Implantation and Pregnancy
Session: Poster Session B
Wonhyoung Park, Doctor of Philosophy
Associate Professor
Department of Animal Science, Chungbuk National University
Cheongju, Republic of Korea
Wonhyoung Park1; Sunwoo Park2; Jiyeon Ham3; Whasun Lim4; Gwonhwa Song5;
1. Department of Animal Science, Chungbuk National University, Cheongju, Republic of Korea
2. Department of GreenBio Science, Gyeongsang National University, Jinju, Republic of Korea
3. Department of Animal Science and Biotechnology, Chungnam National University, Daejeon, Republic of Korea
4. Department of Biological Sciences, Sungkyunkwan University, Suwon, Republic of Korea
5. Department of Biotechnology, Korea University, Seoul, Republic of Korea
Abstract Text:
Meptyldinocap is a powdery mildew fungicide widely used in the cultivation of various crops.

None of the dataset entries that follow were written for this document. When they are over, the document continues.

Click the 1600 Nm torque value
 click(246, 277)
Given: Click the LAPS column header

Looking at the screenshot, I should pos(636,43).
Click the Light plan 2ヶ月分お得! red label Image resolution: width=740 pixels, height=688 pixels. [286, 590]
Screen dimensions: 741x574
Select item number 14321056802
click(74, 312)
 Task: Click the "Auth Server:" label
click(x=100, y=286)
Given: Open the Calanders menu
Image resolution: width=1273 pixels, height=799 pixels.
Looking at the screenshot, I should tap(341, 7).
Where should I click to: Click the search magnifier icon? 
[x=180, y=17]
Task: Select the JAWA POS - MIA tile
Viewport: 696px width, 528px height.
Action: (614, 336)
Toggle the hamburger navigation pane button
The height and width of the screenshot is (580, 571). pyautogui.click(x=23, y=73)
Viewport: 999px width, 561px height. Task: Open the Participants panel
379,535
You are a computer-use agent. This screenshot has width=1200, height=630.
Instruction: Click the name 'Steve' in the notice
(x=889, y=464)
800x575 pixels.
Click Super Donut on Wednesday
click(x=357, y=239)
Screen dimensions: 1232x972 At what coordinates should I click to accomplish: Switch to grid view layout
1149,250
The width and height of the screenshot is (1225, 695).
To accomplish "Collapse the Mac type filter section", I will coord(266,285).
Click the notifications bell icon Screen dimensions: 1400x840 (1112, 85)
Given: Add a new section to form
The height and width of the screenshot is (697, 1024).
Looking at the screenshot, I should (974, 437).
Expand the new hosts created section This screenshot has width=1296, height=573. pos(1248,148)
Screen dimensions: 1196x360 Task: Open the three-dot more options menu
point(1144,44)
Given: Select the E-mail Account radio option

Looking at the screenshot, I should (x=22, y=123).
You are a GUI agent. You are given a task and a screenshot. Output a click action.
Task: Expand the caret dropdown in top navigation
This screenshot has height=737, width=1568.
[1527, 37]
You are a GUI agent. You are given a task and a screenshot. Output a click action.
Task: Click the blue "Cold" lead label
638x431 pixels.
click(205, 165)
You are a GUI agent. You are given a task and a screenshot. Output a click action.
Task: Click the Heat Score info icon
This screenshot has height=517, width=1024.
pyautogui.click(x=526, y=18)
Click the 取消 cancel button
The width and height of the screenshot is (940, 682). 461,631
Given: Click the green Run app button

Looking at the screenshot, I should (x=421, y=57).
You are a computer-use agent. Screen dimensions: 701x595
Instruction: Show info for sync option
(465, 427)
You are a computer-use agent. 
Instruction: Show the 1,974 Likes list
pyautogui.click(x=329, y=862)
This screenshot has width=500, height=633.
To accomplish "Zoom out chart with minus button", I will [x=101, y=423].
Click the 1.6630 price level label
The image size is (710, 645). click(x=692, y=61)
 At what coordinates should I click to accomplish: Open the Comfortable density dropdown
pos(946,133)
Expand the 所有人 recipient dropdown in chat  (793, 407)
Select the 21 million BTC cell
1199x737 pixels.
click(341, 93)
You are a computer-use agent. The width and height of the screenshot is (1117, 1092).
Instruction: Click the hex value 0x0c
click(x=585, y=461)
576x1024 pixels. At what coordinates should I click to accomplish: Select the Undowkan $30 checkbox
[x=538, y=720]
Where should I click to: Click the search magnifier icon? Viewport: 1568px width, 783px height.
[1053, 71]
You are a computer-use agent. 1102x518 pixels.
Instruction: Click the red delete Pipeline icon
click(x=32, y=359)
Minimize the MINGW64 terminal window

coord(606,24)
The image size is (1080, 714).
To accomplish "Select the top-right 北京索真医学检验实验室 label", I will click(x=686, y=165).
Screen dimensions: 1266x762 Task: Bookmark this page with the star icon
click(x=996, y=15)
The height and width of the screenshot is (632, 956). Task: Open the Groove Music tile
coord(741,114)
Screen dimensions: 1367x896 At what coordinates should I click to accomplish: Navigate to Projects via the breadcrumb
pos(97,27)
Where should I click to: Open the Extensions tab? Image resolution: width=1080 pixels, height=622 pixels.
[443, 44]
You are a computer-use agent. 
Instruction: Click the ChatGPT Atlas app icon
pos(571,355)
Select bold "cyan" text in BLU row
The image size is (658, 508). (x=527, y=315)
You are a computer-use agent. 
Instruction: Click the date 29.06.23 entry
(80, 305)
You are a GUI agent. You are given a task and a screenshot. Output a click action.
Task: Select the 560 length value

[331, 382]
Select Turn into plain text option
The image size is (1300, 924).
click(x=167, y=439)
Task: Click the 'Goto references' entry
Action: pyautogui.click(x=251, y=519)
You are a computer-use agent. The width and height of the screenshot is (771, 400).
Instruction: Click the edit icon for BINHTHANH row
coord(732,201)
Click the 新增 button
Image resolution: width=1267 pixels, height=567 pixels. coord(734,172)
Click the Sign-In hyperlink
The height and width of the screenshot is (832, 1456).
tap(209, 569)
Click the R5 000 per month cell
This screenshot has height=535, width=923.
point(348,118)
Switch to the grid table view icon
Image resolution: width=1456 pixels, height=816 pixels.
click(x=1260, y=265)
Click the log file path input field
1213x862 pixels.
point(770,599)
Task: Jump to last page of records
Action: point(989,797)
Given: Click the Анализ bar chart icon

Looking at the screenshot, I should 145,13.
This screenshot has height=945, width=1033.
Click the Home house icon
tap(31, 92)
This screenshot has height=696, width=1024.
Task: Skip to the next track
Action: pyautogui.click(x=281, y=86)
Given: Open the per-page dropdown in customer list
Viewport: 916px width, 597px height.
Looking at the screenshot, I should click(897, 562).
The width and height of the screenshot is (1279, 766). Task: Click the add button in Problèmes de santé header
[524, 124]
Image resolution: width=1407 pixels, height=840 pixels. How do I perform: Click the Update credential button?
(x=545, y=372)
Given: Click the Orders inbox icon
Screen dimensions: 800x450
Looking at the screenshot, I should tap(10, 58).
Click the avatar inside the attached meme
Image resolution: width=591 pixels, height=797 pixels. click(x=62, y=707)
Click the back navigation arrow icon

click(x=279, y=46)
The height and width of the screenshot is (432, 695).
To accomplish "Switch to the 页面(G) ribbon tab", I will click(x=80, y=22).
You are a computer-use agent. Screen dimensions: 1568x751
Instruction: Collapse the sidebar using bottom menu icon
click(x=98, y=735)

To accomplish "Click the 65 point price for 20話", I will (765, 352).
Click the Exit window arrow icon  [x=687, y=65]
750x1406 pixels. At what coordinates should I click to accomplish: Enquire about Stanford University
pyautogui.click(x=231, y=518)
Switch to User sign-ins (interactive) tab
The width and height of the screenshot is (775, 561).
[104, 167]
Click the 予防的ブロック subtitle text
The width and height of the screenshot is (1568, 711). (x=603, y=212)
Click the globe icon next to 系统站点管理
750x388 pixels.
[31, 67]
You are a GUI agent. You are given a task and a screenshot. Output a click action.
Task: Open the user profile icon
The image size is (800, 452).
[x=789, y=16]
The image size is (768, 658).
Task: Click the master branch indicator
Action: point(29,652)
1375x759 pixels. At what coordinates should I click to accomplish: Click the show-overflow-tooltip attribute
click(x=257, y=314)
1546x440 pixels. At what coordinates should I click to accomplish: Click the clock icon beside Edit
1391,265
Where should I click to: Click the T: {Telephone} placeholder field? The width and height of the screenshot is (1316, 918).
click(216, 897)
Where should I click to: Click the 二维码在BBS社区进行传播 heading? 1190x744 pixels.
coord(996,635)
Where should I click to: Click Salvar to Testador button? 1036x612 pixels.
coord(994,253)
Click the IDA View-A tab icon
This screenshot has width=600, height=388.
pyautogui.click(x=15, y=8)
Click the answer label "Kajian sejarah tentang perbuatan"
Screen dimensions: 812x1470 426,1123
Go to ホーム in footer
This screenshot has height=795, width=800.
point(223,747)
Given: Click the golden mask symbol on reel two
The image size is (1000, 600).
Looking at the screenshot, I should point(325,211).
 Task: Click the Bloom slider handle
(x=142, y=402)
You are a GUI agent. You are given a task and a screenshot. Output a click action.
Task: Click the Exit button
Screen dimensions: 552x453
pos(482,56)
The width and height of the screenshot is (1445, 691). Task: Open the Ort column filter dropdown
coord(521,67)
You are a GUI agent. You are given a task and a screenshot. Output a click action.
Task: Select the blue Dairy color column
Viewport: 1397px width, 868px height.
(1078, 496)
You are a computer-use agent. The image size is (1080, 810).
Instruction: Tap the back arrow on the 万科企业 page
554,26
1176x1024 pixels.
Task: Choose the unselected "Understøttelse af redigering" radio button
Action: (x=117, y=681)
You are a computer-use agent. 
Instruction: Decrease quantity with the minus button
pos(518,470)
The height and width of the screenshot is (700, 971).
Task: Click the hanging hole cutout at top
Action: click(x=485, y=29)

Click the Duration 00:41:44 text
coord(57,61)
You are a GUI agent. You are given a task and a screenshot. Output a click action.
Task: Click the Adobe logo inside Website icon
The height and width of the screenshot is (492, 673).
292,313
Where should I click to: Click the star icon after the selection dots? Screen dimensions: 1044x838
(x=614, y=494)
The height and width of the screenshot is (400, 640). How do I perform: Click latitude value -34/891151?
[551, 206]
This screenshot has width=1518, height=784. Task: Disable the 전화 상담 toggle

It exerts its antifungal effects by uncoupling oxidative phosphorylation in the fungal respiratory process. Given this mechanism of action, we hypothesized that meptyldinocap might also affect mammalian cells, particularly those involved in implantation, an energy-intensive process highly dependent on mitochondrial function. To investigate this, we investigated the effects of meptyldinocap on porcine trophectoderm and endometrial luminal epithelial cells. Our results show that membrane potential of mitochondria has been disrupted by meptyldinocap in both porcine trophectoderm and luminal epithelial cells. In trophectoderm cells, mitochondrial oxygen consumption rate (OCR) measurements revealed a significant reduction in maximal respiration level following exposure to meptyldinocap. Furthermore, a marked increase in GRP78 and p-eIF2α protein expression suggests that meptyldinocap perturbs ER-mitochondria interactions, potentially inducing cellular stress responses. Notably, we found that mitochondrial impairment induced by meptyldinocap was medicated by calcium ion dysregulation, highlighting a key mechanistic pathway. These results demonstrate that potential harmful effects of meptyldinocap on implantation by focusing mitochondrial function in porcine maternal and fetal cells. This study provides crucial insights into the potential reproductive risks of meptyldinocap in pigs.